### TO DO
• a. Reproduce the passage of the JSE market report starting with "The White House" and going on through "against financial shocks.".
• b. Continue the JSE market report from the point where it stops.

### TEXT SEGMENT
Content starts

JSE faces mixed Asian markets ahead of Moody’s review

The JSE faces mixed Asian markets on Friday morning, amid some uncertainty around US stimulus, while locally ratings agency decisions could see SA downgraded further into junk status.  

Both Moody’s Investors Service and S&P Global Ratings are scheduled to publish their latest reviews of SA, which are likely to come after markets close.

Globally, focus is on the US, after the Treasury of that country said on Thursday it would allow certain emergency-lending programmes to lapse at year end, something which has supported the dollar, said Peregrine Treasury Solutions executive director Bianca Botes in a note.

The White House wants these funds to go back to Congress, where they can be used elsewhere, something which is finding resistance from the US Federal Reserve, which wants the programme in place to protect against financial shocks.

“Indeed, this does not help the push-pull tug of war around short-term vs long-term markets narrative at a time when it is important that all levels of government, including the Fed, at least put up the pretense of a unified front,” said Axi chief global markets strategist Stephen Innes in a note.

Content ends

### Dataset entries
Content starts

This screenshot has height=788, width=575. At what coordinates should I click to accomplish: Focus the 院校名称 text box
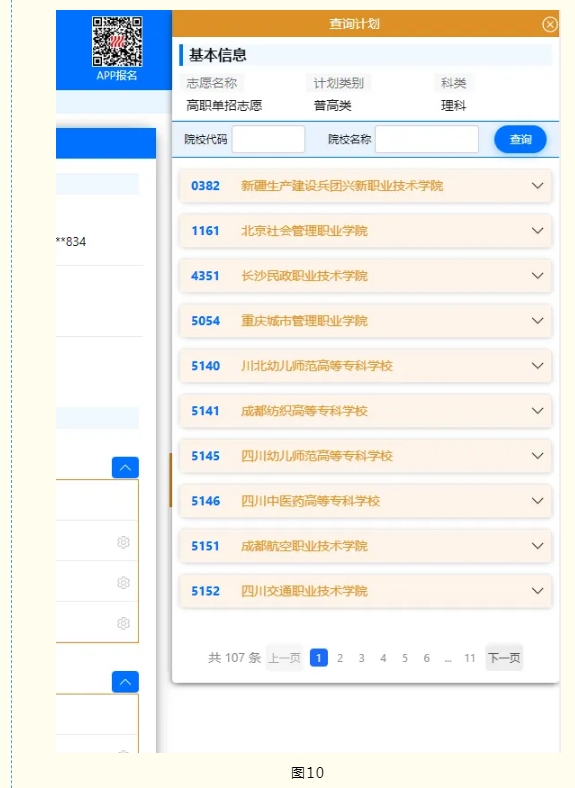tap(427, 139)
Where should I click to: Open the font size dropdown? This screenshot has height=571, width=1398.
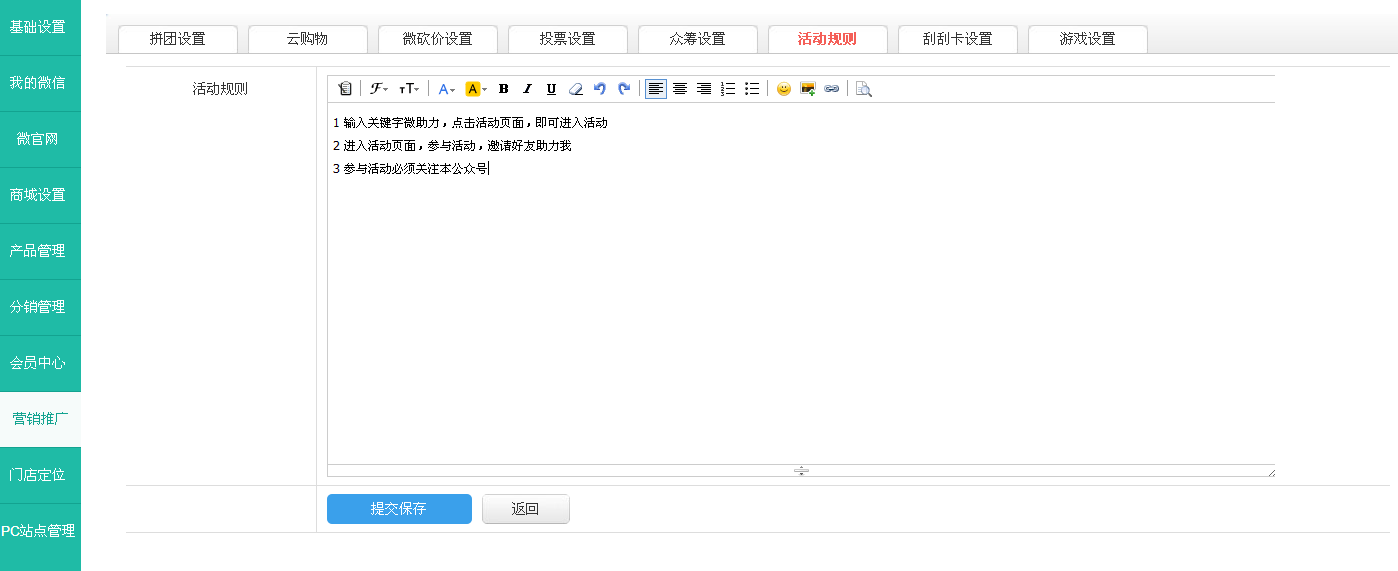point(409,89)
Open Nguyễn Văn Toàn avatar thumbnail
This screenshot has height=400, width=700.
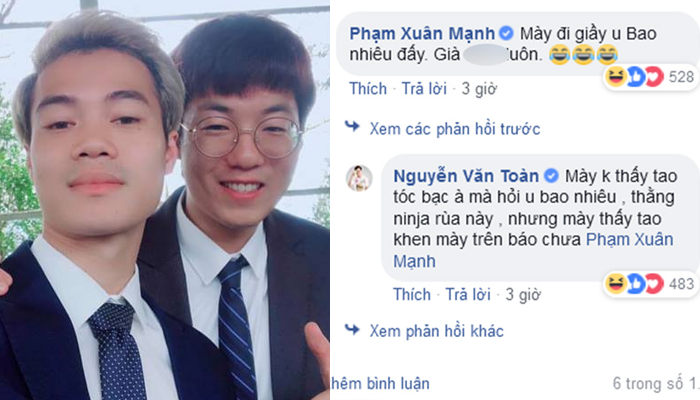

Content ends

### ANSWERS FOR EACH ITEM
• a.
The White House wants these funds to go back to Congress, where they can be used elsewhere, something which is finding resistance from the US Federal Reserve, which wants the programme in place to protect against financial shocks.

• b.
In morning trade Japan’s Nikkei was down 0.61%, while the Hang Seng was up 0.35%.

Tencent, which gives direction to Naspers, had fallen 1.79%.

Gold was flat at $1,867.62/oz while platinum had risen 0.78% to $955.40. Brent crude was 0.36% higher at $44.28 a barrel.

The rand was unchanged at R15.40/$.

Food producer Tiger Brands is due to release its results for the year to end-September later, expecting a fall in profits, but saying in a recent trading update it had seen sustained demand for some of its products amid the pandemic.

Restaurant group Spur is expected to report that headline earnings per share more than halved in its year to end-June, and could give details on how sit-down restaurants have recovered as SA’s lockdown conditions eased.